Additionally, we know that this is not a problem of overfitting because the algorithm identifies certain areas of the cancer that the pathologists might have missed. Pathologists may only focus on certain areas of the slide, but an AI very diligently understands the entirety of the slide images so they can capture PD-L1 positive tumor cells outside of the field view of a pathologist. Anyhow, we are always aware of the possibility of overfitting for any AI model, therefore we usually collect the data from multiple data sources and validate it using as many different data sources as possible.
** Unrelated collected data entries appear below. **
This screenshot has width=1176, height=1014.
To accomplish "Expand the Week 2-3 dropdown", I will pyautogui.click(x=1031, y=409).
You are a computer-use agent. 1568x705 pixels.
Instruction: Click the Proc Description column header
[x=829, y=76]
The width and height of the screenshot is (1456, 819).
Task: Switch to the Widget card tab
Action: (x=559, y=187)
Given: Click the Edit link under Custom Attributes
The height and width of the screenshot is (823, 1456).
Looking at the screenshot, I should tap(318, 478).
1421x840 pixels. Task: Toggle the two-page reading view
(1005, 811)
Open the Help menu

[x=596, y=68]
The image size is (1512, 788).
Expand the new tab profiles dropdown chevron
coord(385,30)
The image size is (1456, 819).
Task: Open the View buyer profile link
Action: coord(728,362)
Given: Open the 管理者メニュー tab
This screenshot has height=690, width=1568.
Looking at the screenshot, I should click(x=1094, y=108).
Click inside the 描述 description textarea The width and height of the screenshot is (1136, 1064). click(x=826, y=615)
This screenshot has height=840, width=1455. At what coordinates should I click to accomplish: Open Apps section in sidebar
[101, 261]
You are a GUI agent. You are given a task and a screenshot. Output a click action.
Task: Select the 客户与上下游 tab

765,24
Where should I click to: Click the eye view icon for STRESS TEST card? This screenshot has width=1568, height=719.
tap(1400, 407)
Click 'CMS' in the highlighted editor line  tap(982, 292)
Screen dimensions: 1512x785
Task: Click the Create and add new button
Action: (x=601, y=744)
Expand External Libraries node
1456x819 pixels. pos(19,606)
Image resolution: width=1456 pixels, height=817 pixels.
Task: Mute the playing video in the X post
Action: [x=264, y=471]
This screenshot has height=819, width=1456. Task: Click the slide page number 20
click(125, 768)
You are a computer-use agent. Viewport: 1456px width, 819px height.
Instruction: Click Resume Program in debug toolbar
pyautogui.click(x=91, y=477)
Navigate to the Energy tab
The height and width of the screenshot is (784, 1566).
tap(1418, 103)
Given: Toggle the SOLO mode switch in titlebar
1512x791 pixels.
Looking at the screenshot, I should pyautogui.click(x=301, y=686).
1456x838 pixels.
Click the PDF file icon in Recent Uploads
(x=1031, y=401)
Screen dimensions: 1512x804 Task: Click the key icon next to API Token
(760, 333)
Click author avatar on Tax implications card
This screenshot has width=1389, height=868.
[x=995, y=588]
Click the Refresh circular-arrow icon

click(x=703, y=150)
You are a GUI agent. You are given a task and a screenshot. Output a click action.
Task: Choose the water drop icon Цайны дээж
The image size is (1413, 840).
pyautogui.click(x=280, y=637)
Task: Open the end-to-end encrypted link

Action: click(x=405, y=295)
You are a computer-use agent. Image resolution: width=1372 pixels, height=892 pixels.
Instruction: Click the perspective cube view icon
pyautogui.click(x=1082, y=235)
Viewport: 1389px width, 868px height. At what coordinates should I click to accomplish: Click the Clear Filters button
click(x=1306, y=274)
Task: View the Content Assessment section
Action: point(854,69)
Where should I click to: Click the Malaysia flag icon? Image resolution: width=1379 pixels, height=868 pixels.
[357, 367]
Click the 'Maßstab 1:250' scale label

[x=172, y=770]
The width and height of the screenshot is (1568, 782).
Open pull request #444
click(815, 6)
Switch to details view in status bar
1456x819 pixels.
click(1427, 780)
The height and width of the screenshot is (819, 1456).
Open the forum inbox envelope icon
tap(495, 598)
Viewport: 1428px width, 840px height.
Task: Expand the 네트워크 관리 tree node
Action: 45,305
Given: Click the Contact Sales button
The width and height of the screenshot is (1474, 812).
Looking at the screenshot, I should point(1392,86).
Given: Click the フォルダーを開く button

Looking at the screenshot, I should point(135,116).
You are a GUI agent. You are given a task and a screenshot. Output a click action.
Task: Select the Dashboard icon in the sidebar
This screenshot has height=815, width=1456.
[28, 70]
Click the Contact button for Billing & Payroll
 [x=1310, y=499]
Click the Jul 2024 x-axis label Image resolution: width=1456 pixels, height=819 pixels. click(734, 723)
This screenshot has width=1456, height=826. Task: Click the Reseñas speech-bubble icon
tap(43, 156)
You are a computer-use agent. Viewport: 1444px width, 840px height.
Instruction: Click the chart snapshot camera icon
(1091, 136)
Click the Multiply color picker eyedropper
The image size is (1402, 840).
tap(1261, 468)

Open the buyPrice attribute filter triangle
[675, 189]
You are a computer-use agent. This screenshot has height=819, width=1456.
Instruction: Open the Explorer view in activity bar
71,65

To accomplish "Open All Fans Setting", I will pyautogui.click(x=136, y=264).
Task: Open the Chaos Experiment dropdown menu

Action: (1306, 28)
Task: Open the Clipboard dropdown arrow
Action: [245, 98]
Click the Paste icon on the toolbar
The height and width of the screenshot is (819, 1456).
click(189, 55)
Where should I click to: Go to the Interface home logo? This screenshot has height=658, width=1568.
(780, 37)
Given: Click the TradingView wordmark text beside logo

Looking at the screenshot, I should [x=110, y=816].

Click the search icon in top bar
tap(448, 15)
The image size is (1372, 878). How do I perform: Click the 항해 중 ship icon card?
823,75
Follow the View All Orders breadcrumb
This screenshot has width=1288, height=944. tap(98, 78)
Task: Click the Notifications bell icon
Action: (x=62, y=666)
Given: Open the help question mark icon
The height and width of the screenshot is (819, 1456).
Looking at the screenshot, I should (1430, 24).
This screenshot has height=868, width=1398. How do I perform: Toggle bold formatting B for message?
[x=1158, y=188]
Yeah, that’s a wonderful and diplomatic answer. And that wraps up our AI section as well, too. Again, I want to congratulate you on your recent IPO. That's a huge step to take as a company and I wanted to see if you had any advice for entrepreneurs that are looking to start their own venture, or others who are currently running their start-ups and looking to take their companies public.
Thank you. However, we think that the IPO is just one of the many starting points on the way to our final goal to conquer cancer through AI. The company was founded almost 10 years ago, but I joined Lunit three years ago. I’m not a founding member, but I believe one of the keys to our current success so far was that we have been focused on a very specific disease of high human needs, cancer.
I would agree. It’s very important not to lose sight of your mission after you IPO. Before we conclude, do you have any final thoughts or comments on anything that you'd like to speak about that we haven't had a chance to touch on yet?
Nothing from my end at this time, but I really appreciate that you invited us for this interview, and please reach out if you have any further questions!
Thank you so much, Dr. Ock for your time, this interview has really been a pleasure and will be very informative to our audience.